Evert Jansen was a newspaper editor, journalist and politician from the Dutch East Indies. From the 1910s to the 1940s, he was editor of a number of major papers including De Locomotief, Bataviaasch Nieuwsblad, Algemeen handelsblad voor Nederlandsch-Indië, and De Indische Courant.
After finishing his studies in a Hogere Burgerschool in the Netherlands in the early 1910s, he was sent by the PTT (Staatsbedrijf der Posterijen, Telegrafie en Telefonie, the state-owned company for post, telegraphs and telephones) to study further in Cologne, Germany. [1] He studied there for a year and a half, after which he left Europe for the Dutch East Indies. [1]
His first newspaper job in the Indies was in October 1915, when he joined the Soerabajasch Nieuwsblad in Surabaya as an editor/reporter. [1] After two years at that paper, he moved to a similar position at a competing paper, the Nieuwe Soerabajasche Courant. [1] He then left Surabaya for Semarang, taking up a position at De Locomotief, where he remained as an editor until 1925. [1] In 1925 he left that paper for Bandung, where he joined the Indische Telegraaf as editor in chief. [1] When that paper, which was a subsidiary of Bataviaasch Nieuwsblad, was closed, he headed to work for the parent paper in Batavia. [1]
In early 1926 he was working as a correspondent for the Soerabaijasch Handelsblad in Yogyakarta when he was offered a position as acting editor-in-chief of a relatively new newspaper from Semarang called the Algemeen handelsblad voor Nederlandsch-Indië. [2] This appointment was made more permanent and full-time in January of the following year. [3]
During his time in Semarang, Jansen became involved in an Indo advocacy organization called the Indo Europeesch Verbond (IEV), and was appointed to their board in 1928. [4] In early 1929, when the previous IEV representative on the city council died, he stepped forward as the organization's new representative. [5] However, since he left Semarang before the end of the year, he was not in the position for long. [6]

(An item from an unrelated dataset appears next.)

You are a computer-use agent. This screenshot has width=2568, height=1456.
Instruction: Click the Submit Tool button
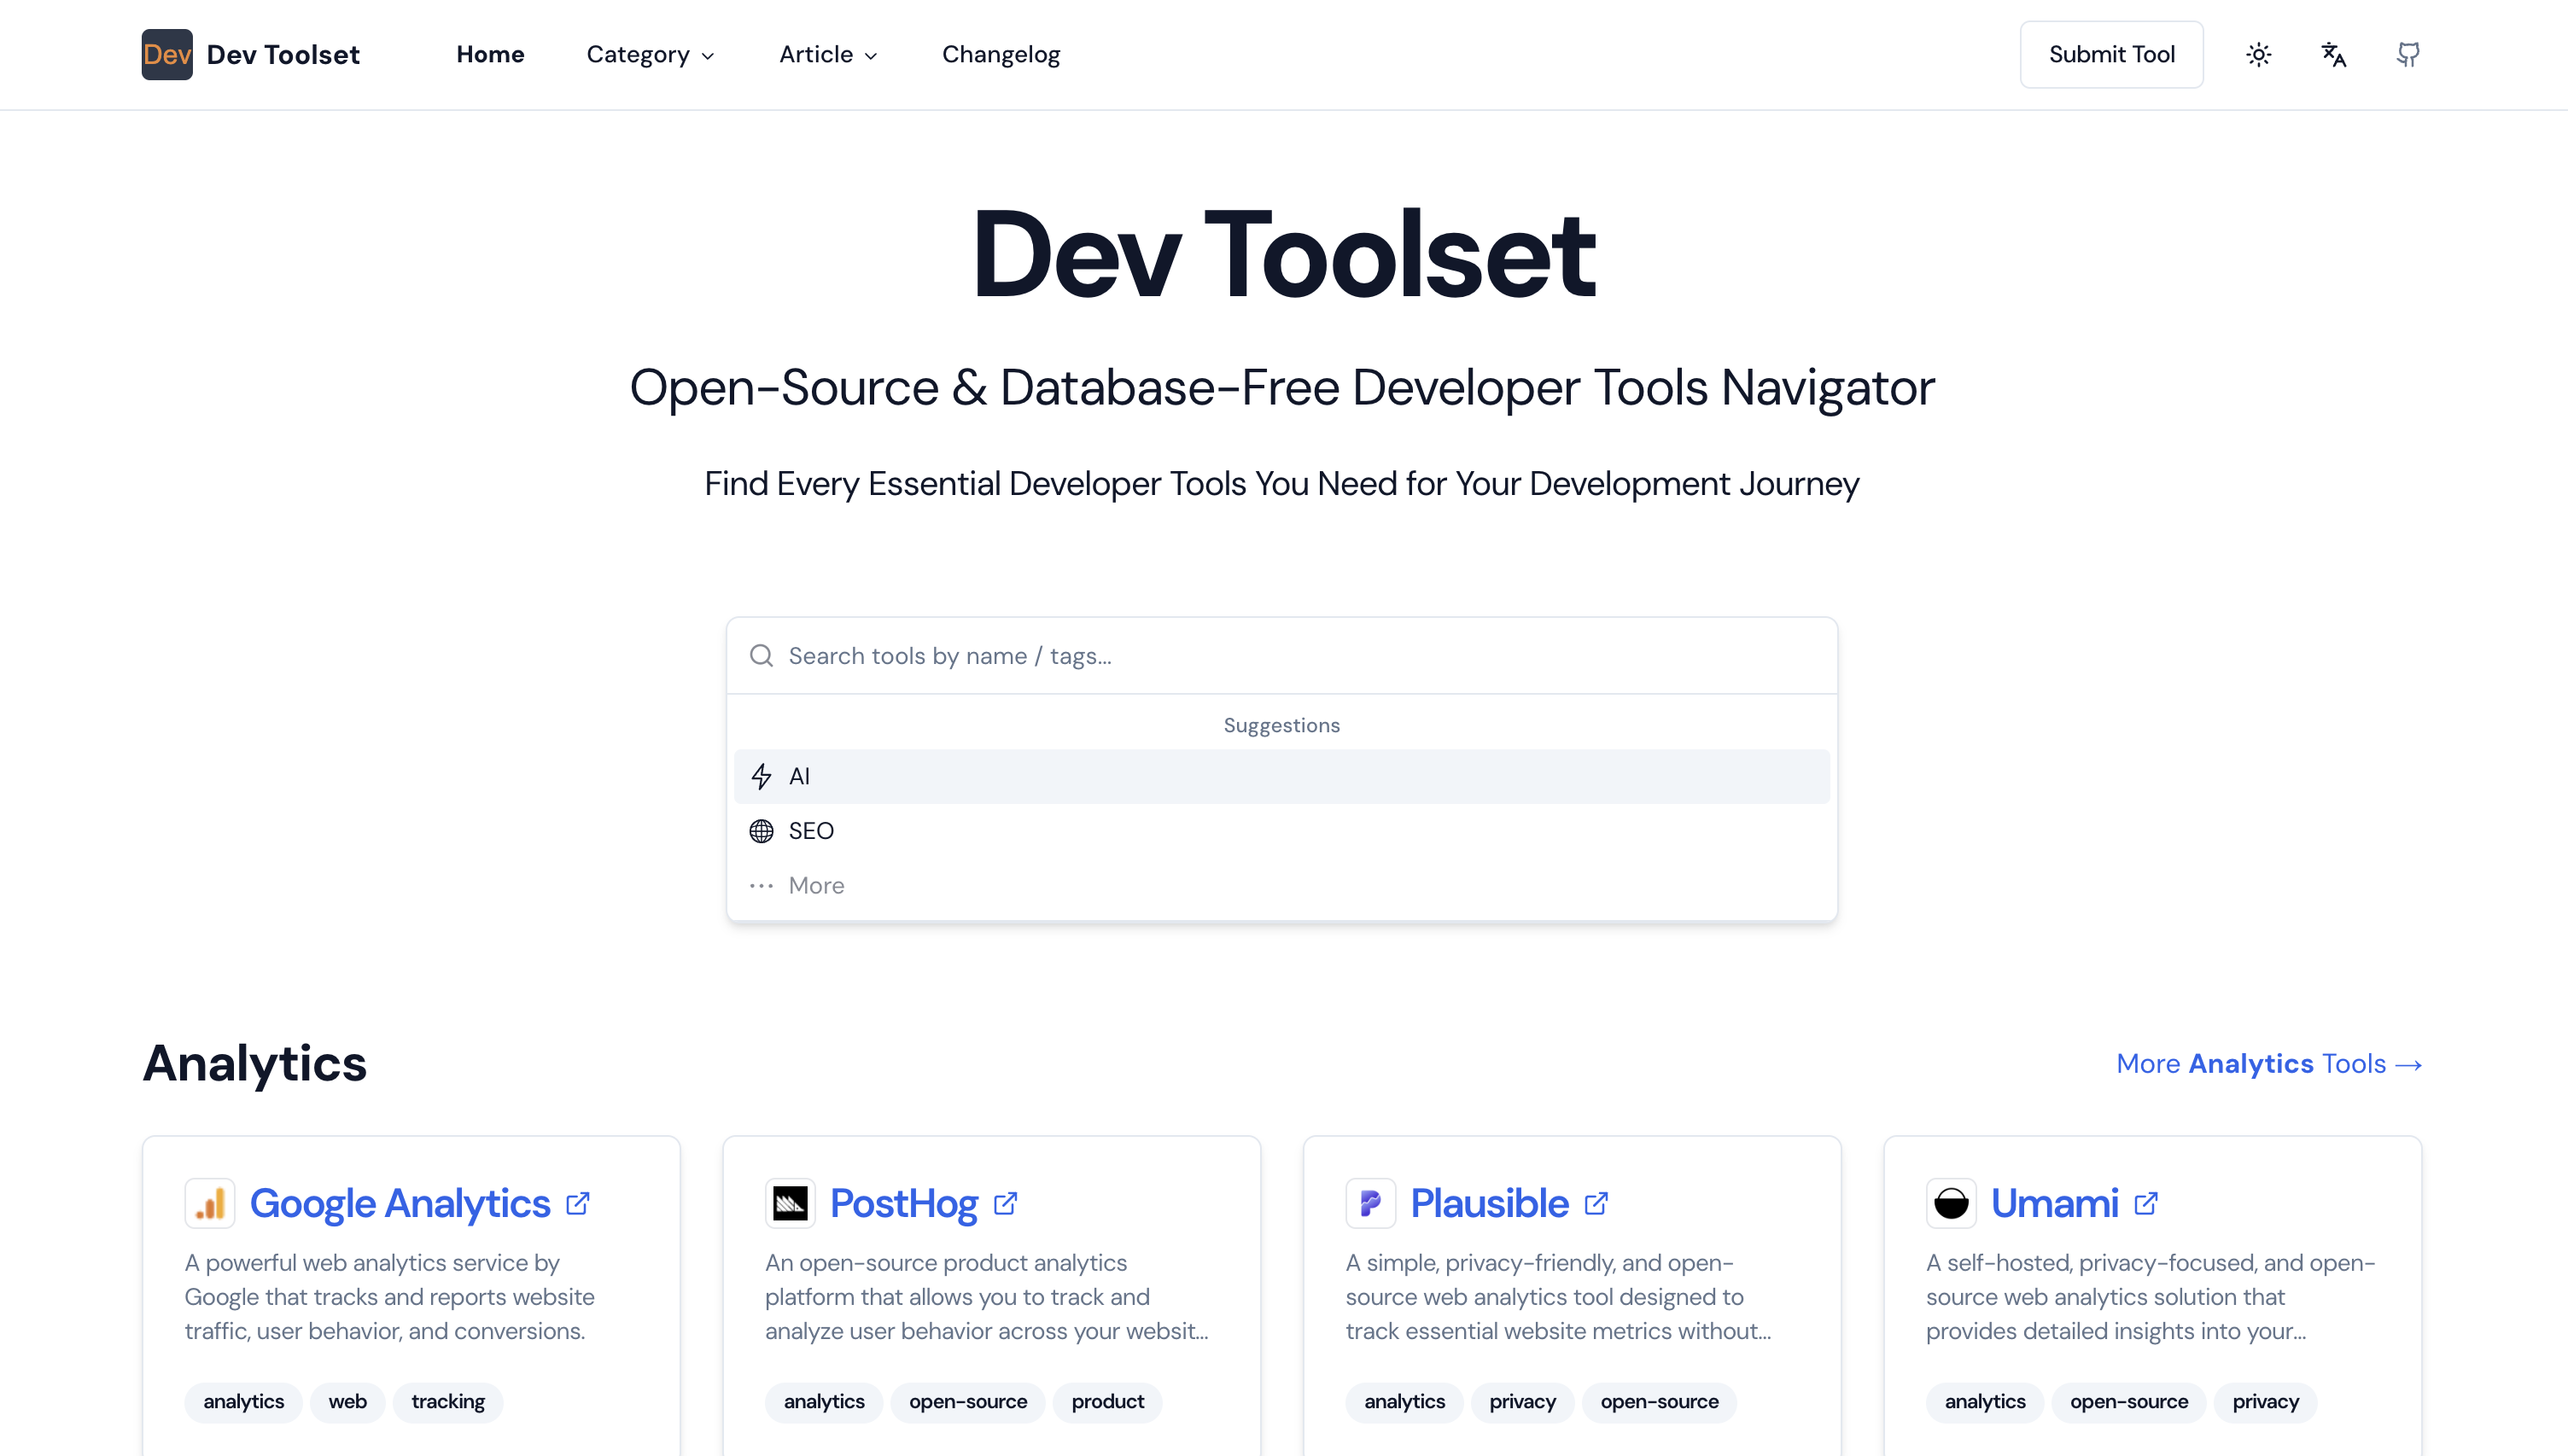(2111, 55)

In July 1929, he was charged with a Persdelict (press offense)--he was held responsible, as editor, for printing an article that insulted the good name of Mr. Minderman, the fired head of a local school, who was accused of forgery and misappropriation of school funds. [7] He was found guilty and given a punishment of 150 guilders or 14 days imprisonment. [8]
In late 1929 Jansen stepped down as editor of the Algemeen Handelsblad and left Semarang to become editor of at least two Dutch-language newspapers in East Java, De Malanger in Malang [9] and De Indische Courant in Surabaya. [10]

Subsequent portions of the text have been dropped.